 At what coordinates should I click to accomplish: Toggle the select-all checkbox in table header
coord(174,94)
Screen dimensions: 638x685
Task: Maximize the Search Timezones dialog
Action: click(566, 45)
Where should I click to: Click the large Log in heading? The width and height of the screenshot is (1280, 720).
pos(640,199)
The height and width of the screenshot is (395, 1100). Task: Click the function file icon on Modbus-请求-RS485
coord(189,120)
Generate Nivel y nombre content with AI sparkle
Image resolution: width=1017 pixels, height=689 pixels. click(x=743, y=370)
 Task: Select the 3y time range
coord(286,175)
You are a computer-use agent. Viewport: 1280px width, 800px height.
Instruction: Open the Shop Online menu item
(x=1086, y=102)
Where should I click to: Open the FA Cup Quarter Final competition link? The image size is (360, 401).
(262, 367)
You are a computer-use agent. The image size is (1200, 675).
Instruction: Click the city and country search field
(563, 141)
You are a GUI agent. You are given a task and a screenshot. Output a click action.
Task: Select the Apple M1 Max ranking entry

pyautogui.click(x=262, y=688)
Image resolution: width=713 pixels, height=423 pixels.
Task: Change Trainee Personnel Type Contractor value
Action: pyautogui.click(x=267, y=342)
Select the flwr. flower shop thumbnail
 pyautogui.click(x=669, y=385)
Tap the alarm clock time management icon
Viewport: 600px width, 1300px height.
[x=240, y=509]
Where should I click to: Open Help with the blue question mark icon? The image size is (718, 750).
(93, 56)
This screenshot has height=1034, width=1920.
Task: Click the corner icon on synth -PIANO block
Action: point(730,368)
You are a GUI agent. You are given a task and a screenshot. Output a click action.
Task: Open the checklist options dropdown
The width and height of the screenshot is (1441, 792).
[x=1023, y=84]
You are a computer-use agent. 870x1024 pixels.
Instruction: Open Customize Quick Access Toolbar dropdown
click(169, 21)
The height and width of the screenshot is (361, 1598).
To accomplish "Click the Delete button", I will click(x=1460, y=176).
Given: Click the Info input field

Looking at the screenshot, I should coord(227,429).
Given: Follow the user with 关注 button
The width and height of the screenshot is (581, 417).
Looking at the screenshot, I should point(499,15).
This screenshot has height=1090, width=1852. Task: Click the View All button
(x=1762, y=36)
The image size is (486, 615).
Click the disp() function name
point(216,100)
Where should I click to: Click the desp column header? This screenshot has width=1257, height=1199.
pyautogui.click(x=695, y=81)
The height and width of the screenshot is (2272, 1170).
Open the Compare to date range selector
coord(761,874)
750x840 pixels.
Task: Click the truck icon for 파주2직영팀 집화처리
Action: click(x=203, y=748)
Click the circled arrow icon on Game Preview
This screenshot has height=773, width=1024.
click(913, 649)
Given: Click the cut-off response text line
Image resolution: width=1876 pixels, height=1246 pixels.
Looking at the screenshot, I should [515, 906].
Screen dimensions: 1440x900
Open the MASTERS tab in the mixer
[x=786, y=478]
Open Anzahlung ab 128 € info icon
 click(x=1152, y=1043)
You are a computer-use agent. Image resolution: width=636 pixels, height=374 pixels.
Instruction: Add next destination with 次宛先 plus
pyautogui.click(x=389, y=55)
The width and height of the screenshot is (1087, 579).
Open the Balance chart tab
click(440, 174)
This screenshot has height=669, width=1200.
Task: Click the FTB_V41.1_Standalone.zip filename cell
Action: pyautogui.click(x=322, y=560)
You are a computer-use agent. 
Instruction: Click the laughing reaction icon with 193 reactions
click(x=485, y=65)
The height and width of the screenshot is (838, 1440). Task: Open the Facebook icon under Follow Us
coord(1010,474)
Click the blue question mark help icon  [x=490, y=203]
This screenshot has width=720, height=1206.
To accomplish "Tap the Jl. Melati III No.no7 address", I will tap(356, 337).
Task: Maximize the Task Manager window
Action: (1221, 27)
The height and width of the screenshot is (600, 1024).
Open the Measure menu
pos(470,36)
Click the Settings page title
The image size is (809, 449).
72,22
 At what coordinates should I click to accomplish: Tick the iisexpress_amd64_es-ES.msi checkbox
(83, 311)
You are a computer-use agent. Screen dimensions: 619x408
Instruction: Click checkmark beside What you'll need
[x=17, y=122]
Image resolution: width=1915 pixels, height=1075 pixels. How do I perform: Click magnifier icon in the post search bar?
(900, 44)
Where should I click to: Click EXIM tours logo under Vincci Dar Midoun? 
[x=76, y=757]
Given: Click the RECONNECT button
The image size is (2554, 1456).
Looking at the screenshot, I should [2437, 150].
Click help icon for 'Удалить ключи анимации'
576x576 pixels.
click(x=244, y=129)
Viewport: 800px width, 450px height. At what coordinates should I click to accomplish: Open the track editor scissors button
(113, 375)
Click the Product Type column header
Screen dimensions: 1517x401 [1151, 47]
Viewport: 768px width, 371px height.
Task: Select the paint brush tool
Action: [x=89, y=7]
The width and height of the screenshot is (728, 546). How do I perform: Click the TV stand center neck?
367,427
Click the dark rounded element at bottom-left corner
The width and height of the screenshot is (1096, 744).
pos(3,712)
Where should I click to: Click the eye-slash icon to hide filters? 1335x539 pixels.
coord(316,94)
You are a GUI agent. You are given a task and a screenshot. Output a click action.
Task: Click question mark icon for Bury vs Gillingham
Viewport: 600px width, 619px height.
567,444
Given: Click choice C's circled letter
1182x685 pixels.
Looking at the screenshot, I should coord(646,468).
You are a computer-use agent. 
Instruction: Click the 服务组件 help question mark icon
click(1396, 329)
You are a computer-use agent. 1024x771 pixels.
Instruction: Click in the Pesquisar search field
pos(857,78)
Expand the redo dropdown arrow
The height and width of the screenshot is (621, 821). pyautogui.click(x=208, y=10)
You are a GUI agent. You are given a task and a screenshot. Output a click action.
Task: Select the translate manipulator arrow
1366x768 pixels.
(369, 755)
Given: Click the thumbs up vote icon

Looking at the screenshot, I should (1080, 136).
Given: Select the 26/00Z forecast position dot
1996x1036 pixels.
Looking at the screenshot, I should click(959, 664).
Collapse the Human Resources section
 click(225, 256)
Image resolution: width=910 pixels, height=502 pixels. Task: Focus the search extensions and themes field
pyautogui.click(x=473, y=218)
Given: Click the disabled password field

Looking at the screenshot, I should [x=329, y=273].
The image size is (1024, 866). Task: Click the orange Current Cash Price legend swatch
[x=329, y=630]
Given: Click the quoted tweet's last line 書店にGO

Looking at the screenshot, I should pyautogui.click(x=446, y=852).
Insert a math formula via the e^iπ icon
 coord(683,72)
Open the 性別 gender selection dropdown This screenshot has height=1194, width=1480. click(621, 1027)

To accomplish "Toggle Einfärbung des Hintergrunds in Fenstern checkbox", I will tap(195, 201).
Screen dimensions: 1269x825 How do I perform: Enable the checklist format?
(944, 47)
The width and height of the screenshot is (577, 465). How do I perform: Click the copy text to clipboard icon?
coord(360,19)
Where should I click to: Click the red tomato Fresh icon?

### Task brief:
All that is wanted is the stretch of lines above from the one containing "Task: Select the Apple M1 Max ranking entry" through the one containing "The height and width of the screenshot is (2272, 1170).", duplicated exactly.

### Output for this exercise:
Task: Select the Apple M1 Max ranking entry

pyautogui.click(x=262, y=688)
Image resolution: width=713 pixels, height=423 pixels.
Task: Change Trainee Personnel Type Contractor value
Action: pyautogui.click(x=267, y=342)
Select the flwr. flower shop thumbnail
 pyautogui.click(x=669, y=385)
Tap the alarm clock time management icon
Viewport: 600px width, 1300px height.
[x=240, y=509]
Where should I click to: Open Help with the blue question mark icon? The image size is (718, 750).
(93, 56)
This screenshot has height=1034, width=1920.
Task: Click the corner icon on synth -PIANO block
Action: point(730,368)
You are a GUI agent. You are given a task and a screenshot. Output a click action.
Task: Open the checklist options dropdown
The width and height of the screenshot is (1441, 792).
[x=1023, y=84]
You are a computer-use agent. 870x1024 pixels.
Instruction: Open Customize Quick Access Toolbar dropdown
click(169, 21)
The height and width of the screenshot is (361, 1598).
To accomplish "Click the Delete button", I will click(x=1460, y=176).
Given: Click the Info input field

Looking at the screenshot, I should coord(227,429).
Given: Follow the user with 关注 button
The width and height of the screenshot is (581, 417).
Looking at the screenshot, I should point(499,15).
This screenshot has height=1090, width=1852. Task: Click the View All button
(x=1762, y=36)
The image size is (486, 615).
Click the disp() function name
point(216,100)
Where should I click to: Click the desp column header? This screenshot has width=1257, height=1199.
pyautogui.click(x=695, y=81)
The height and width of the screenshot is (2272, 1170).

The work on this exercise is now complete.